■ **DOCUMENT PASSAGE**:
1 Health Point on a Blue = 2.75 points (22/8)

1 Health Point on the Z95 = 3 Points (12/4)

1 Health Point on Dash = 5.8 Points (58/10)

1 Health Point on Corran = 8.4 Points (42/5)

If Dash and Corran deal 20 points of damage to the Bs alone (No damage on the Z95) before Dash explodes and time is called they lose with an MoV of 58-55. At 21 points of damage on the Bs Dash/Corran tie as the MoV would be 58-57.75 and rounding seems like the thing to do in this case. At 22 Points of damage dealt to the Bs alone Dash/Corran would win with an MoV of 61(60.5)-58.

Now, from the competitive, emotional side of my brain, I think I'd be a bit annoyed that I lost a game that close despite having taken a ship down while losing none myself. However, looking at the points lost on my side, if the Dash/Corran player had focused his fire more, I'd be down at least two Bs and either the Z95 or a bunch of damage spread over the remaining Bs. Furthermore, in an un-timed match, I'm not sure 4Bs with heavy damage and a Z95 could take down a 42 point Corran, especially if the latter has R2D2.

■ **REQUIRED ACTIONS**:
a) In the health-point passage, how many points of damage dealt to the Bs alone would leave Dash and Corran in a tie?
b) Write what follows the last sentence of the health-point passage, carrying it forward.

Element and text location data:
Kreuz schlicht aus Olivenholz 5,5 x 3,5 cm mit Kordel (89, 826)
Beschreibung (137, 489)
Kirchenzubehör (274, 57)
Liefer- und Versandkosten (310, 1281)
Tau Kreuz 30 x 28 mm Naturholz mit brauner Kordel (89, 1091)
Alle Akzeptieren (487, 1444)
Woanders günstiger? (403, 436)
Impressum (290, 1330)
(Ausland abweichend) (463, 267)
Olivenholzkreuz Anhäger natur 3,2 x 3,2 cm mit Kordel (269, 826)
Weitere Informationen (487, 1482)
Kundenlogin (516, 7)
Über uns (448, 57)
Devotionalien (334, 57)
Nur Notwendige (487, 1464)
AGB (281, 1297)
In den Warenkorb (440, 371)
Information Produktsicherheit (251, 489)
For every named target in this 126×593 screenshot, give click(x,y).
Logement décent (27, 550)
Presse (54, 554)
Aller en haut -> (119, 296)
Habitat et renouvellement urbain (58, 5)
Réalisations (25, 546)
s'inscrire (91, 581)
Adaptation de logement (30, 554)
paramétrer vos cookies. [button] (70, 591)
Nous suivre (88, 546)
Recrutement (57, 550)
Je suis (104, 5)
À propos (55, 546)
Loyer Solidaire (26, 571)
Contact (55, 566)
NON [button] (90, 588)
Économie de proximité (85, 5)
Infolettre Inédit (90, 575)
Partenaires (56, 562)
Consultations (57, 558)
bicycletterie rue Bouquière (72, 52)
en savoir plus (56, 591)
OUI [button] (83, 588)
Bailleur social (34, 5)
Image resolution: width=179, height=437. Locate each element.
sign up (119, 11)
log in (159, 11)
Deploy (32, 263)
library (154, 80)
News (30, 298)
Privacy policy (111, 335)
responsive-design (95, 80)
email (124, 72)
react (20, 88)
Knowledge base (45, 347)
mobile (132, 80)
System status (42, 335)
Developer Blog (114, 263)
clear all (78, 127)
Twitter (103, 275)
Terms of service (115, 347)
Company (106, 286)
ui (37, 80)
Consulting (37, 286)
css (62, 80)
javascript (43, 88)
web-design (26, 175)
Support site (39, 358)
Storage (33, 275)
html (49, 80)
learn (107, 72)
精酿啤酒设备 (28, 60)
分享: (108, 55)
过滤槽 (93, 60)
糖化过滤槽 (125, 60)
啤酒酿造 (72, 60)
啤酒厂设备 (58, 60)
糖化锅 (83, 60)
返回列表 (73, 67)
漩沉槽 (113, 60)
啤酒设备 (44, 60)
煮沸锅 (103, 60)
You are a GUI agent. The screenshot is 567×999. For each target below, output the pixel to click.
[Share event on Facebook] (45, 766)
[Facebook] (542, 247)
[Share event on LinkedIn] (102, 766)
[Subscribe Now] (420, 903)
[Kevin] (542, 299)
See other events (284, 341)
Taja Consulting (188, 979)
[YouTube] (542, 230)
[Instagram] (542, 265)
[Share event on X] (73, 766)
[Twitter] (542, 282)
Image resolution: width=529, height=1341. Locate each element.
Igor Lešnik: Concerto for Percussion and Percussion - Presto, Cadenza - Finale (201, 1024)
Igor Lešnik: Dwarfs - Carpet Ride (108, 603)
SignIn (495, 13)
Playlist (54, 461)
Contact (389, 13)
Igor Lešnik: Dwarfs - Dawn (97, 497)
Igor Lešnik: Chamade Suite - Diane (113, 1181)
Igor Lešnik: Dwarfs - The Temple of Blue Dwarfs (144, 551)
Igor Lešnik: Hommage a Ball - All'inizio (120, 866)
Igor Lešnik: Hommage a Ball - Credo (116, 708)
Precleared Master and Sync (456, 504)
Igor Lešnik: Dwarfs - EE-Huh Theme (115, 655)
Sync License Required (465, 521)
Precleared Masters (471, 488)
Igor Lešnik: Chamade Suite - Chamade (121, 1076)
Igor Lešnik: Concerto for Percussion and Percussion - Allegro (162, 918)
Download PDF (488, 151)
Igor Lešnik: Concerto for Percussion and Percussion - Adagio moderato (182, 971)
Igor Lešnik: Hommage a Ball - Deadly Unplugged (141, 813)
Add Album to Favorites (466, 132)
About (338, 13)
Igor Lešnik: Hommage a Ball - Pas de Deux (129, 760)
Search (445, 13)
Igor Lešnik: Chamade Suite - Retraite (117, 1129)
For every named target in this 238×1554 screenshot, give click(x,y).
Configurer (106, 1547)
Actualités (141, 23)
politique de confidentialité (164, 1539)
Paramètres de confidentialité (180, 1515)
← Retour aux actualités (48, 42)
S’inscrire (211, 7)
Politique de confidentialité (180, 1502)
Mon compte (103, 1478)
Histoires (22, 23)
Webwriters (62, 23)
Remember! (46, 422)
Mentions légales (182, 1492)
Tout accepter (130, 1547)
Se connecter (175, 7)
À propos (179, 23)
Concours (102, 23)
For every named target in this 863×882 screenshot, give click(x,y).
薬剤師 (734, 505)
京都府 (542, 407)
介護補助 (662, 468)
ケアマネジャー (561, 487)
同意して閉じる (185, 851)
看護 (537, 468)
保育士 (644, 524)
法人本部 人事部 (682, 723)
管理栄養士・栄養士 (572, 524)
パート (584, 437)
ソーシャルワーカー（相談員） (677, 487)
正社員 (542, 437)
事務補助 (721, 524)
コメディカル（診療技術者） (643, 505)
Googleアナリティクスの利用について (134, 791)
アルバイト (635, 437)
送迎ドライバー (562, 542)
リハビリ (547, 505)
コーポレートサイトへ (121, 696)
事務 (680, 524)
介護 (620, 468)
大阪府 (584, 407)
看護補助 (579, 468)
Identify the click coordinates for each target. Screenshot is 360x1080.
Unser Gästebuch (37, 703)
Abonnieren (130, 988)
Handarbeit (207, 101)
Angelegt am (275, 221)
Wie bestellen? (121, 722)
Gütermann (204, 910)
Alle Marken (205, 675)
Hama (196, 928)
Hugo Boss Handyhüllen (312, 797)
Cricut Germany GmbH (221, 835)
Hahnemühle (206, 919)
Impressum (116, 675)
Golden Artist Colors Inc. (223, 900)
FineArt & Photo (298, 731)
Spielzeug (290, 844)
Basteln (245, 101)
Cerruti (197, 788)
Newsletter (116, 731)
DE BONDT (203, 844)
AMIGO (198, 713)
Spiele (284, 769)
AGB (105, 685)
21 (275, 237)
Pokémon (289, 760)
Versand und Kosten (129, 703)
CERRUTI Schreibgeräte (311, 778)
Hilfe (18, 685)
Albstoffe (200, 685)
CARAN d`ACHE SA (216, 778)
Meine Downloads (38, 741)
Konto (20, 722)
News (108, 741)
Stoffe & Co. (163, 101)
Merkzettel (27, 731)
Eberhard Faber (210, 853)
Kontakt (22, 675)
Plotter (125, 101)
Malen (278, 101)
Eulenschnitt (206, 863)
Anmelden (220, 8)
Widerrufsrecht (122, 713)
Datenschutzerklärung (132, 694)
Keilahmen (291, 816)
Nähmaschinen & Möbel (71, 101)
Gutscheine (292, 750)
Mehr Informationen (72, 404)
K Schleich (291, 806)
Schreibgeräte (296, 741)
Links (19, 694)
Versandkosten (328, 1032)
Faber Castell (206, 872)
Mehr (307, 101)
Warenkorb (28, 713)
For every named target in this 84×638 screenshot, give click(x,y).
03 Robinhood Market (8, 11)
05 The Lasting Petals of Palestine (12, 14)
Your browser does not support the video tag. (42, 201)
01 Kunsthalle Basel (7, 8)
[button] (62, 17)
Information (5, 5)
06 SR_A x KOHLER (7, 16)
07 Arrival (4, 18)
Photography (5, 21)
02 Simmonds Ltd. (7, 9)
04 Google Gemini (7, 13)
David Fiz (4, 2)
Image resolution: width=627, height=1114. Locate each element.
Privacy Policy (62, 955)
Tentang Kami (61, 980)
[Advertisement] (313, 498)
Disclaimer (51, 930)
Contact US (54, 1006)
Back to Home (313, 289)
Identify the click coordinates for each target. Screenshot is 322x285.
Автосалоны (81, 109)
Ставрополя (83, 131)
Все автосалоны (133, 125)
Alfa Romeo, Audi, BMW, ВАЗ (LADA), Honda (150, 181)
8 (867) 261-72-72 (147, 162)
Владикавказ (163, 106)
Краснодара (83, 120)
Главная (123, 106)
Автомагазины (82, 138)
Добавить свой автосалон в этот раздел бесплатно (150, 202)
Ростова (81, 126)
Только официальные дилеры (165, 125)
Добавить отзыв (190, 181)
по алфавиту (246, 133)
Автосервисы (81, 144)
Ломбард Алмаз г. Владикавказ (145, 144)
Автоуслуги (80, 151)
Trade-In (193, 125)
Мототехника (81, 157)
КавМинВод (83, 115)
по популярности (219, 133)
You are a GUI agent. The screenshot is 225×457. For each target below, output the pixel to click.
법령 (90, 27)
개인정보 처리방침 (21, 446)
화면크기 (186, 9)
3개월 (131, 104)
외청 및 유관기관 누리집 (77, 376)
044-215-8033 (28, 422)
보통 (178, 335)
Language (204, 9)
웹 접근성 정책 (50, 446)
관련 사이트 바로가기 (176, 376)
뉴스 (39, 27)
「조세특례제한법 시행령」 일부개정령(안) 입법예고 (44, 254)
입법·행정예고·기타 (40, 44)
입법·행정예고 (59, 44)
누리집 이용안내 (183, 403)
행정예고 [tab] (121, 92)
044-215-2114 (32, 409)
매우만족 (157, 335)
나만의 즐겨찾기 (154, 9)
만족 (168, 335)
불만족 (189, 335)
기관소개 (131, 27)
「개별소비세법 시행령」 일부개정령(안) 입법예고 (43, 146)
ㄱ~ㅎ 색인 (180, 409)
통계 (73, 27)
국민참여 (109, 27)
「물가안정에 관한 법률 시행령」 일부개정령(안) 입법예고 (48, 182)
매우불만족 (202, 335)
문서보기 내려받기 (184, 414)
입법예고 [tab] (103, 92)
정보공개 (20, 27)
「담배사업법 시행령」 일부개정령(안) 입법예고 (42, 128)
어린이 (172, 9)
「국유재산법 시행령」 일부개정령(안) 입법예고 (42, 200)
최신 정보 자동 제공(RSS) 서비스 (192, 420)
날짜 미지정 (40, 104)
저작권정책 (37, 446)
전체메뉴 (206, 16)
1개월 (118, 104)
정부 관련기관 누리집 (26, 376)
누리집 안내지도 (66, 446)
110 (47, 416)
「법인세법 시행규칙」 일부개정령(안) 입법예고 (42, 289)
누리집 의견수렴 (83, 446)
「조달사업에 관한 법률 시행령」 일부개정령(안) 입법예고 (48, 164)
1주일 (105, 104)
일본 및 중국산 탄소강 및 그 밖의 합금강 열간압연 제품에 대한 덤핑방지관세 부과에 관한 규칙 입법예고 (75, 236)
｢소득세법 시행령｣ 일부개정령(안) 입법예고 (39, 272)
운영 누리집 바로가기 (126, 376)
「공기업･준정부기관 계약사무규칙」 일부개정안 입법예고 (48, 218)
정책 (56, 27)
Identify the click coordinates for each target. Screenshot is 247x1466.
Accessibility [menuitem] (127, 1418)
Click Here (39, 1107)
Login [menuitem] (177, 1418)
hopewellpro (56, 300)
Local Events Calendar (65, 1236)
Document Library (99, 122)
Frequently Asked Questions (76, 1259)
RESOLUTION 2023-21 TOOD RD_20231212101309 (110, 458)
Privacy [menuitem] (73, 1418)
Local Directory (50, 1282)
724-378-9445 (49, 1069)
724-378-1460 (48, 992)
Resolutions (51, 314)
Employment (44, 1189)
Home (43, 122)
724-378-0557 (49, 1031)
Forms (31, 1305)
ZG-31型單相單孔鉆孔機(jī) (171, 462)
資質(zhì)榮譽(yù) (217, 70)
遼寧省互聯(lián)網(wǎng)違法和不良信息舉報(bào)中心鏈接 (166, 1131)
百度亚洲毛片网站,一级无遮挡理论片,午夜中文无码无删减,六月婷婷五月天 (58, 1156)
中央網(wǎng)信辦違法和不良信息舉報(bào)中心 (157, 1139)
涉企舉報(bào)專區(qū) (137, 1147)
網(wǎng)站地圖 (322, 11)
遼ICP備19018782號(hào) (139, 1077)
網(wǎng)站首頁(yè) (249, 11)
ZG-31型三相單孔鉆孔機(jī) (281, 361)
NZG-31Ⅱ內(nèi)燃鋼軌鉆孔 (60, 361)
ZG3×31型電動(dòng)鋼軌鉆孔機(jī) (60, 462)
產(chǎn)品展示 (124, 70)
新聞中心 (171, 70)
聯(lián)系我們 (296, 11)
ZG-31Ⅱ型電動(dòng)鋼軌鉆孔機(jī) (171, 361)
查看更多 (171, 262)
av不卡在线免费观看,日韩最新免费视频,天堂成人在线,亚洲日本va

■ **THE RESULTS**:
a) 21 points of damage.

b)
Now personally, I like the idea of the partial points, especially since it is a better indicator of how close a game is when time is called. However, this particular case, which could be made for other swarm lists, does seem like it could be a problem, but I think the problem may be one more of strategy, specifically, whether the optimal strategy might shift from focusing fire on a single ship, to sniping away at a list from Range 3, aiming to get a single damage through while denying as many shots as you can from your opponent. I can't really see that strategy being more effective than focusing fire on a single ship and simply removing it from the board, but as a tactic, it will still be useful and viable, as it is now, given the RAC and Whisper/Fel builds out there..

Partial points would potentially change the optimal strategy in the very last round after time has been called. In this case you want to get as many points as possible. If you can take a 1HP ship off the board, then this may still be worth it if it is lower PS than you and can shoot back at you (thereby negating points that they could score back on you). But if the 1HP ship has no arc, or has already fired this round, then you might be better off taking off more hit points on a different ship entirely.

So this would change tactics slightly. But it should only affect the final round of combat after time has been called. Otherwise in general the optimal strategy is still to remove ships off the board - that still scores points for you, and it prevents their ships from shooting back and scoring MoV on you in return.

Could you take the every round math out of it just by adding tokens (similar to victory point tokens in board games)?

At the start of the tournament, determine your token point values:

60 pt Falcon - 60/13 = 4.6-> take 13 4 point tokens (I suggest always rounding down so that destroying a ship can be a little more valuable)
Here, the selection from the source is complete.